▸ Exercise objective:
Continue the passage on Canada's drug law hearings from where it stops.

▸ Provided passage:
=== Begin Enclosure ===

Canada, then, is not lacking in a strong research tradition critical of the past, harshly prohibitionist, drug policy for its ineffectiveness, high costs and destructive impacts. Moreover, much has been written more recently on the potential advantage of alternative policies, such as the public health-oriented approach of harm reduction, in providing a more suitable model for Canada (Erickson, Riley, Cheung and O'Hare 1997). Did any of this social research and policy analysis on the part of Canadian scholars, this distinctive sociological tradition of conceptualization and assessment, have an effect on new drug policy initiatives?

Entering the Legislative Arena — Policy Initiatives, 1992-1996

In this section, I shall consider the structure and content of the deliberations of the various parliamentary committees that considered the new drug law before it was passed in June 1996 (for specific details of the Controlled Drugs and Substances Act, see Fischer, Erickson & Smart 1996). Although it was first tabled by the Conservatives in June 1992, and went through three different numbers (C-85, C-7 and C-8) and two different names (first the "Psychoactive Substances Control Act," then the "Controlled Drugs and Substances Act") before being passed by the Liberal government four years later, the basic features of the law remained unchanged (Fischer 1997). In my role as senior scientist with the Addiction Research Foundation (ARF), I attended three hearings as part of our delegation — two House of Commons subcommittees on health and one Senate session. Transcripts are available for all such deliberations, unless held on camera. These meetings are also, in principle, open to the public, though usually space is somewhat limited. Specific institutions, groups and individuals may be asked to make a submission, and again in principle, anyone can request standing and a slot in the hearings. (That this does not always meet with a positive response is illustrated by the reception given to a group of drug policy scholars, attending the Learned Societies' meeting in Ottawa in 1992, who offered to provide input if desired to the C-85 House sub-committee that had just been convened — the offer was refused).

=== End Enclosure ===

▸ Supplied material:
=== Begin Enclosure ===

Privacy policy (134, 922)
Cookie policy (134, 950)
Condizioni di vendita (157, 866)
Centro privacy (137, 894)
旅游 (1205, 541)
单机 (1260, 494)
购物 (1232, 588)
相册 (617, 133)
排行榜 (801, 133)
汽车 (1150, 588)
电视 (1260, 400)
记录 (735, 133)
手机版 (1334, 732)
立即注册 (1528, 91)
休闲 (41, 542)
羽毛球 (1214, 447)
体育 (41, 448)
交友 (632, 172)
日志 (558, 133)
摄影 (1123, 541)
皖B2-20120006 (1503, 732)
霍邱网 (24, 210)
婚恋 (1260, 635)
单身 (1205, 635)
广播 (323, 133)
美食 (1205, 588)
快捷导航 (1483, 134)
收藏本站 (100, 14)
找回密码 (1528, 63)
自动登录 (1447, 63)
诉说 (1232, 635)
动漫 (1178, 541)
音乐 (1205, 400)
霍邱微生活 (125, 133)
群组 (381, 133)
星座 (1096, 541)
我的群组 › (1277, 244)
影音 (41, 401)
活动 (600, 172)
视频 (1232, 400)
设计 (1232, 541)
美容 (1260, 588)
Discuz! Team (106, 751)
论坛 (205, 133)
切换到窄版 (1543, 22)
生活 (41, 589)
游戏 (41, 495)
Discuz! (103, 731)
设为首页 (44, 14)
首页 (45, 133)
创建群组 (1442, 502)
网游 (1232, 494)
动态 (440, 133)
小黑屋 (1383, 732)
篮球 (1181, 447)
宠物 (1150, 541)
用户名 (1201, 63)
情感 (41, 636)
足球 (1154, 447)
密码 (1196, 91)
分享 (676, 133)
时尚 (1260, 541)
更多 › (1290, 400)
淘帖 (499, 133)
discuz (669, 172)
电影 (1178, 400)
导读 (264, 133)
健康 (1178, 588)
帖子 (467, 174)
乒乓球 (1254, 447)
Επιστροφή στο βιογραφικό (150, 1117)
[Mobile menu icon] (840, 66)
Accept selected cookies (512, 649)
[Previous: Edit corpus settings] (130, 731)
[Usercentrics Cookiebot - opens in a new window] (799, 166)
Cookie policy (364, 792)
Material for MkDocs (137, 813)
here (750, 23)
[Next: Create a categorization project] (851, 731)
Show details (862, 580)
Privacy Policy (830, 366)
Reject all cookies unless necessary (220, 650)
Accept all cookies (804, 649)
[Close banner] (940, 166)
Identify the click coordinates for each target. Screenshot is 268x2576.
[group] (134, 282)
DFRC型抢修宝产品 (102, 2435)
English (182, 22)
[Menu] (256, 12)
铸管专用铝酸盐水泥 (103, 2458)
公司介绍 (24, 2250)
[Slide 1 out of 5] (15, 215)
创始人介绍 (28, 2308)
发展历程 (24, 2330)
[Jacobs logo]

=== End Enclosure ===

▸ Result for this task:
The significance of the new drug legislation is underlined by the fact that no substantive changes had occurred to the previous law, the Narcotic Control Act [NCA], since 1961, except for a minor penalty modification in 1969. While the Le Dain Commission had recommended removal of the simple possession offence for cannabis and other modifications (Le Dain 1972; 1973) no legislative action directly resulted. The only other intervening proposal was a bill to move cannabis from the NCA into the sister criminal statute, the Food and Drugs Act, which was introduced in 1974 and died on the order paper of Parliament in 1976 (Erickson 1980). Essentially then, Canada's drug law had remained unchanged since the 1960s and drug policy issues had been quiescent in the post-Le Dain era (Erickson 1992). In the interim, a considerable body of relevant research and analysis had emerged, during the 1970s and 1980s, that might have been expected to provide the basis for a new assessment of Canada's illicit drug "problem" and an appropriate social and legal response.

The first message delivered by government officials responsible for Bill C-85 at the (Conservative-dominated) committee was that "this was not a fundamental reassessment of Canada's drug laws ... [but a bill whose purpose was to] primarily consolidate existing legislation" (Minutes, May 1993). Given the tight time frame originally imposed on this committee — two weeks to hear witnesses, make recommendations and report back to Parliament — it seemed clear that no in depth examination would be possible. Nevertheless, the lack of even superficial background knowledge before the committee was illustrated by this interchange: A Member of Parliament asked a witness from the Canadian Medical Association, "Am I wrong the United Nations has said that Canada is the number-one illegal drug misusing country on the face of the earth?" (Minutes, May 25, 1993). When the witness was unable to shed any light on this allegation, the Member continued: "Most of us think it's the United States or Colombia or someplace, but I gather that the UN has said that Canada is actually the country with the greatest amount of illegal drug use, at least among the industrialized democracies."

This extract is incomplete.